WHAT THIS TASK INVOLVES
Reproduce every line of the material below verbatim.

-- -- --

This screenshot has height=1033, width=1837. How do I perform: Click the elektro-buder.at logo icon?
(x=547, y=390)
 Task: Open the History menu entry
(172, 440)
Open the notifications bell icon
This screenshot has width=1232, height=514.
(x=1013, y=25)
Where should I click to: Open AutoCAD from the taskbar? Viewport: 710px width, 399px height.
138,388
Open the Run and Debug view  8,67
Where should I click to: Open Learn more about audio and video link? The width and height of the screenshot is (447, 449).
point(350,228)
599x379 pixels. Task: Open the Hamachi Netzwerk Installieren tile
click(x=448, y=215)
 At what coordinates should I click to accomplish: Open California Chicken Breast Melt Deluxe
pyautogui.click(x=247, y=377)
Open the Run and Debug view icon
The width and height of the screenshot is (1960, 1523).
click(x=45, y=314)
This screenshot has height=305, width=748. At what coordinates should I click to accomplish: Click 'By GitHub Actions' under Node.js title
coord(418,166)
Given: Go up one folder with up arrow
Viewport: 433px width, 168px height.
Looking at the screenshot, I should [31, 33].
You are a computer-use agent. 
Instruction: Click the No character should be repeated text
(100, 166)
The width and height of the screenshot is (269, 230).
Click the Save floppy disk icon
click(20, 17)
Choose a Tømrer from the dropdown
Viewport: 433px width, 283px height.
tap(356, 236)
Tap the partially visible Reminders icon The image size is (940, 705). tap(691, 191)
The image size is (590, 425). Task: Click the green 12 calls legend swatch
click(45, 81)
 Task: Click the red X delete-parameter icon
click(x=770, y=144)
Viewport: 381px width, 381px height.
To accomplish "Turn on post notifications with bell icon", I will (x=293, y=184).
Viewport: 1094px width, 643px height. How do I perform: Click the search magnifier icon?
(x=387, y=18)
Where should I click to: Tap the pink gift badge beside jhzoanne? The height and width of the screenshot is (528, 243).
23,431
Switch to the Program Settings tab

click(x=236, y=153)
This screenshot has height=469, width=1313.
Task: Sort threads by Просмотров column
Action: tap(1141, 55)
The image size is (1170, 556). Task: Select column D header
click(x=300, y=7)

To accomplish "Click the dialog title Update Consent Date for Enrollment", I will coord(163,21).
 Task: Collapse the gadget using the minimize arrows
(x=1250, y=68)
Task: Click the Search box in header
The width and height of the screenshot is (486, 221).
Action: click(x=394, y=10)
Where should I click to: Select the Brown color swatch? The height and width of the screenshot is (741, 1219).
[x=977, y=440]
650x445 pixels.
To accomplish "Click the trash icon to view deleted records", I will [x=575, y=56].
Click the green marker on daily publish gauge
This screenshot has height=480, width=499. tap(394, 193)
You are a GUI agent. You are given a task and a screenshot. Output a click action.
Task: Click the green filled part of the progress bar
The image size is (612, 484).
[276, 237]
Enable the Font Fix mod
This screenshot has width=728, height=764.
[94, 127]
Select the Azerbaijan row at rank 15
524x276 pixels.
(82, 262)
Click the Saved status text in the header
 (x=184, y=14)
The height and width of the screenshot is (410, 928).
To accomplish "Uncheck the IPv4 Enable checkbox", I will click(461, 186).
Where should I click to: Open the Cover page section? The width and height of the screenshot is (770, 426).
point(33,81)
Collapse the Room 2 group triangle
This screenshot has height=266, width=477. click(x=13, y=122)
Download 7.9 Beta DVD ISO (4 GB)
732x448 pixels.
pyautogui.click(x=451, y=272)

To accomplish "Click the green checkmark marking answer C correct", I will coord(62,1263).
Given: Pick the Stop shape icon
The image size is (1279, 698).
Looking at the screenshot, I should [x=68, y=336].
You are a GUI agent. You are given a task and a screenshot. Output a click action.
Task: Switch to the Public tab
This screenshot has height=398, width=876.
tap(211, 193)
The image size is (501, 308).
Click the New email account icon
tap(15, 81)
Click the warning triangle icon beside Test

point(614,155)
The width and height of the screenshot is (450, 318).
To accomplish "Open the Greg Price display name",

-- -- --

THE REPLY
This screenshot has height=1033, width=1837. How do I perform: Click the elektro-buder.at logo icon?
(x=547, y=390)
 Task: Open the History menu entry
(172, 440)
Open the notifications bell icon
This screenshot has width=1232, height=514.
(x=1013, y=25)
Where should I click to: Open AutoCAD from the taskbar? Viewport: 710px width, 399px height.
138,388
Open the Run and Debug view  8,67
Where should I click to: Open Learn more about audio and video link? The width and height of the screenshot is (447, 449).
point(350,228)
599x379 pixels. Task: Open the Hamachi Netzwerk Installieren tile
click(x=448, y=215)
 At what coordinates should I click to accomplish: Open California Chicken Breast Melt Deluxe
pyautogui.click(x=247, y=377)
Open the Run and Debug view icon
The width and height of the screenshot is (1960, 1523).
click(x=45, y=314)
This screenshot has height=305, width=748. At what coordinates should I click to accomplish: Click 'By GitHub Actions' under Node.js title
coord(418,166)
Given: Go up one folder with up arrow
Viewport: 433px width, 168px height.
Looking at the screenshot, I should [31, 33].
You are a computer-use agent. 
Instruction: Click the No character should be repeated text
(100, 166)
The width and height of the screenshot is (269, 230).
Click the Save floppy disk icon
click(20, 17)
Choose a Tømrer from the dropdown
Viewport: 433px width, 283px height.
tap(356, 236)
Tap the partially visible Reminders icon The image size is (940, 705). tap(691, 191)
The image size is (590, 425). Task: Click the green 12 calls legend swatch
click(45, 81)
 Task: Click the red X delete-parameter icon
click(x=770, y=144)
Viewport: 381px width, 381px height.
To accomplish "Turn on post notifications with bell icon", I will (x=293, y=184).
Viewport: 1094px width, 643px height. How do I perform: Click the search magnifier icon?
(x=387, y=18)
Where should I click to: Tap the pink gift badge beside jhzoanne? The height and width of the screenshot is (528, 243).
23,431
Switch to the Program Settings tab

click(x=236, y=153)
This screenshot has height=469, width=1313.
Task: Sort threads by Просмотров column
Action: tap(1141, 55)
The image size is (1170, 556). Task: Select column D header
click(x=300, y=7)

To accomplish "Click the dialog title Update Consent Date for Enrollment", I will coord(163,21).
 Task: Collapse the gadget using the minimize arrows
(x=1250, y=68)
Task: Click the Search box in header
The width and height of the screenshot is (486, 221).
Action: click(x=394, y=10)
Where should I click to: Select the Brown color swatch? The height and width of the screenshot is (741, 1219).
[x=977, y=440]
650x445 pixels.
To accomplish "Click the trash icon to view deleted records", I will [x=575, y=56].
Click the green marker on daily publish gauge
This screenshot has height=480, width=499. tap(394, 193)
You are a GUI agent. You are given a task and a screenshot. Output a click action.
Task: Click the green filled part of the progress bar
The image size is (612, 484).
[276, 237]
Enable the Font Fix mod
This screenshot has width=728, height=764.
[94, 127]
Select the Azerbaijan row at rank 15
524x276 pixels.
(82, 262)
Click the Saved status text in the header
 (x=184, y=14)
The height and width of the screenshot is (410, 928).
To accomplish "Uncheck the IPv4 Enable checkbox", I will click(461, 186).
Where should I click to: Open the Cover page section? The width and height of the screenshot is (770, 426).
point(33,81)
Collapse the Room 2 group triangle
This screenshot has height=266, width=477. click(x=13, y=122)
Download 7.9 Beta DVD ISO (4 GB)
732x448 pixels.
pyautogui.click(x=451, y=272)

To accomplish "Click the green checkmark marking answer C correct", I will coord(62,1263).
Given: Pick the Stop shape icon
The image size is (1279, 698).
Looking at the screenshot, I should [x=68, y=336].
You are a GUI agent. You are given a task and a screenshot. Output a click action.
Task: Switch to the Public tab
This screenshot has height=398, width=876.
tap(211, 193)
The image size is (501, 308).
Click the New email account icon
tap(15, 81)
Click the warning triangle icon beside Test

point(614,155)
The width and height of the screenshot is (450, 318).
To accomplish "Open the Greg Price display name",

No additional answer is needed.